Elections
Le nouveau mode de pensée que demande le développement durable concerne la vie politique comme les autres aspects de notre vie. Le mode d'élection offre une bonne illustration de la transposition du développement durable en politique.
Il y a bien sûr une relation forte entre la bonne gouvernance et les élections, plus particulièrement la manière de choisir les représentants de la population pour la durée d’un mandat. La démocratie participative est souvent évoquée, mais n’oublions pas pour autant la démocratie élective, qui assure la responsabilité des décisions.
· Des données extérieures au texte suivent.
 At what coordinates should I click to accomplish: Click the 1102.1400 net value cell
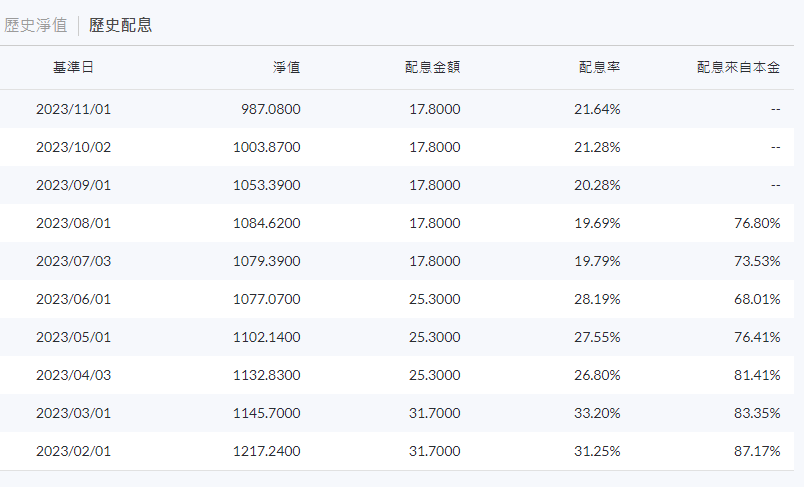[267, 337]
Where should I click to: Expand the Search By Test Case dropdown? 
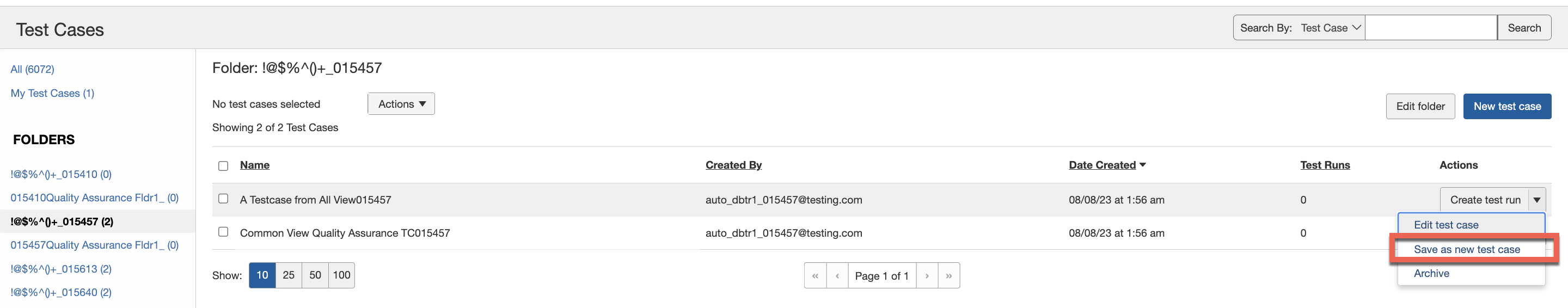[x=1331, y=28]
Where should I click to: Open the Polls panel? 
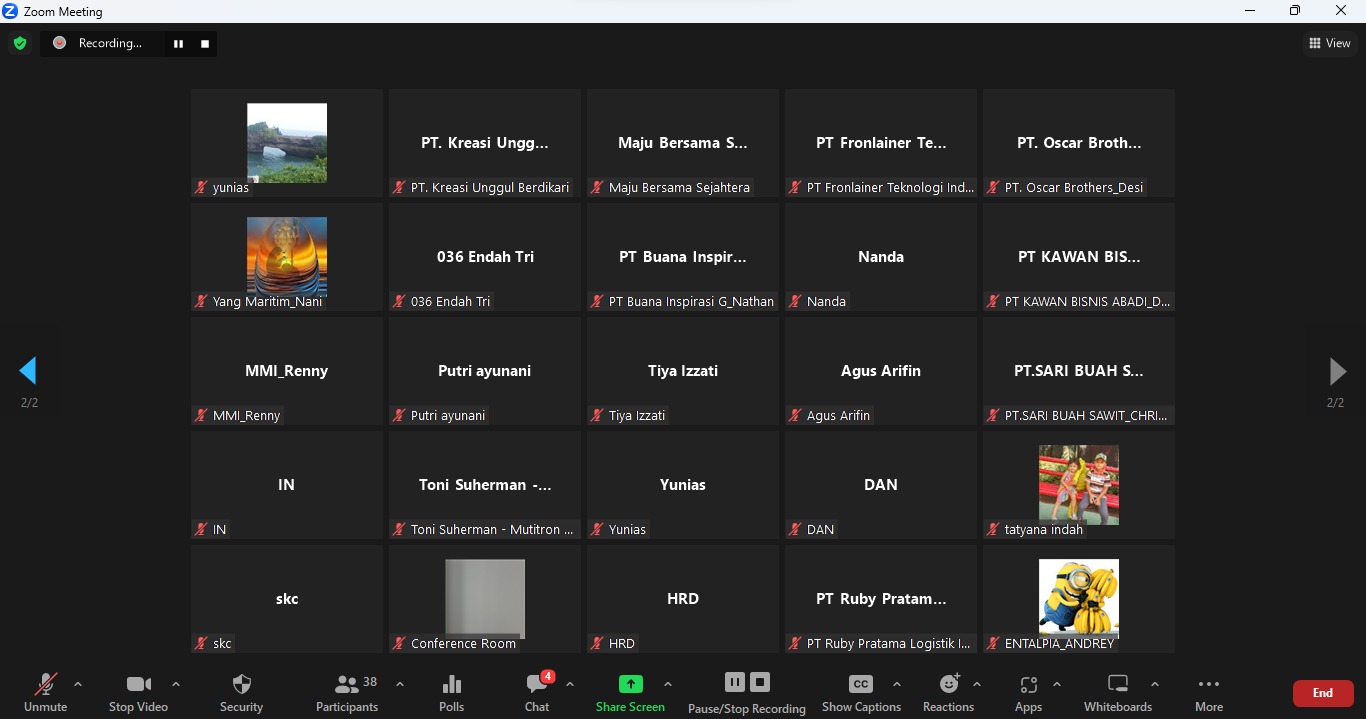(x=451, y=692)
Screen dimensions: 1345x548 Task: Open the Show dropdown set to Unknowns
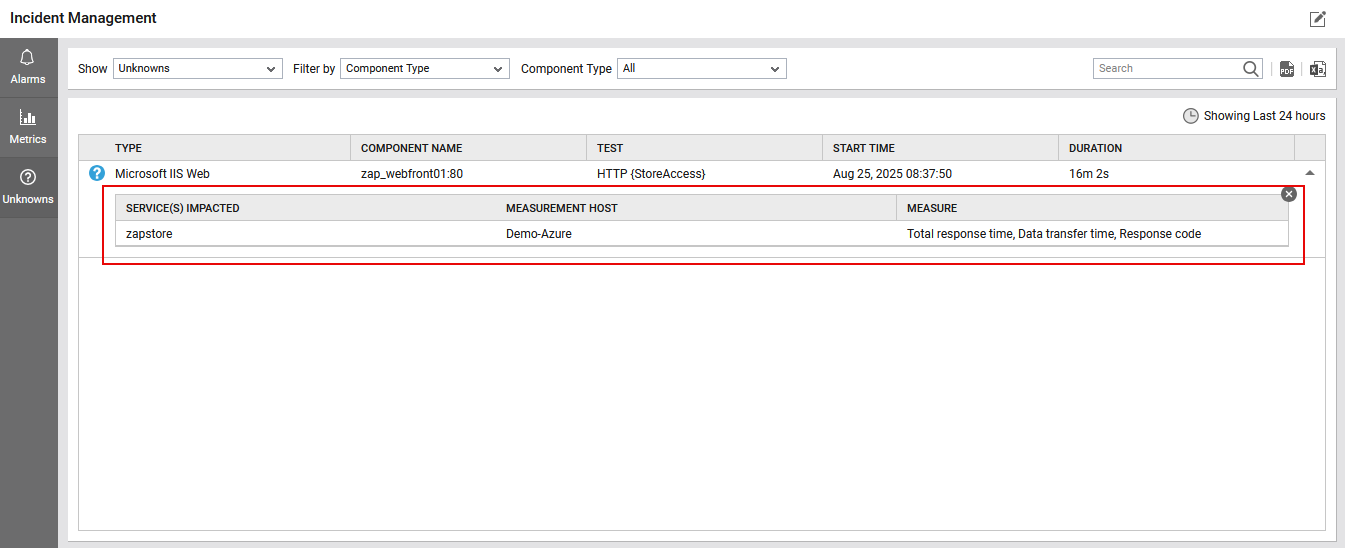coord(197,69)
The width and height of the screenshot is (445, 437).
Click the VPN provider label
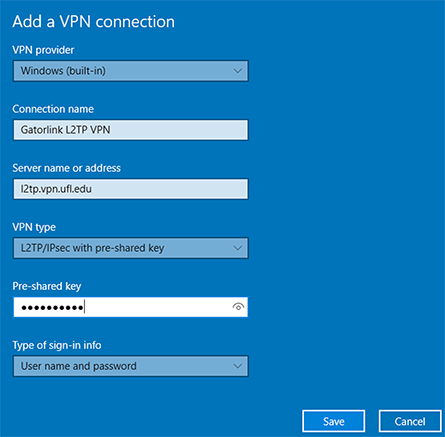tap(43, 50)
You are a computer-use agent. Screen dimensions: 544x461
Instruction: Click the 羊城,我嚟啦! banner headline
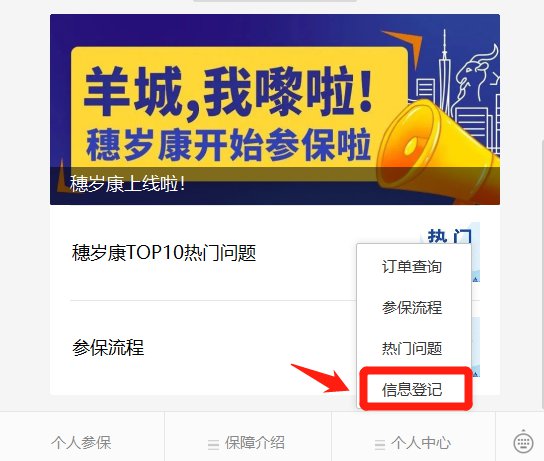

La bonne gouvernance, une des bases bien connues du développement durable, suppose qu’il y ait des gouvernants, qui décident, à l’aide de processus de décision qui doivent être à la fois ouverts et efficaces. Ouverts, pour ne pas reproduire à l’infini les vieilles formules, intégrer en continu les innovations sociales et technologiques, et ne pas être prisonnier de modèles dominants qui deviennent inévitablement conservateurs. Efficace, parce que les enjeux sont pressants, et qu’il faut dégager des consensus pour des décisions lourdes. Il s’agit de créer une dynamique collective, fondée sur l’adhésion la plus large à un projet construit ensemble. La présence plus que symbolique dans les instances délibératives de toutes les sensibilités de l’électorat semble sur ce point une condition première.
Il semble bien que la réforme annoncée des collectivités départementales et régionales, projet de Loi actuellement débattu, s’oriente délibérément vers la recherche de majorités automatiques. Celles-ci seraient le gage de la stabilité et de l’efficacité des assemblées. Le rapprochement des deux assemblées, conseil régional et conseil général, est un projet ancien, que Jean-Pierre Raffarin notamment avait présentée avant même qu’il ne soit Premier ministre. Il peut y avoir du bien à mieux coordonner les niveaux de décision, dans l’esprit de communautés de communes transposé à l’échelon géographique supérieur. Il faudrait même en profiter pour sortir les conseils généraux de leur rôle de saupoudrage. Il est bien connu que l’on attend avant tout de son conseiller général qu’il ramène la manne départementale sur son canton. Le mode de désignation, par canton, provoque naturellement le clientélisme, les options Politiques partisanes étant bien loin. La présidence de conseils généraux par le doyen d’âge, faute de dégager une majorité politique, est un évènement fréquent et qui ne soulève pas d’inquiétudes particulières. Provoquer un débat populaire sur les grandes options dans la vie du département ne serait pas un Luxe, s’il est conçu comme la construction d’un projet commun, et non une foire d’empoigne dans la recherche effrénée du pouvoir et des honneurs.
Les élections régionales constitue le dernier refuge de la proportionnelle. Le rapprochement des deux élections, régionale et départementale, pourrait en sonner le glas, en privilégiant le scrutin par circonscription. La proportionnelle a déjà été sérieusement écornée. Un commentateur politique lui reprochait notamment d’avoir obligé les élus à se positionner face aux Front National, épreuve redoutable quand on est au seuil du pouvoir. Une prime majoritaire a donc été créée pour éviter ce genre de situation embarrassante. Il ne sera plus besoin de se dévoiler, ouf ! C’est ainsi que le personnel politique entend se protéger, par des Artifices de procédures qui leur évitent de prendre leurs responsabilités.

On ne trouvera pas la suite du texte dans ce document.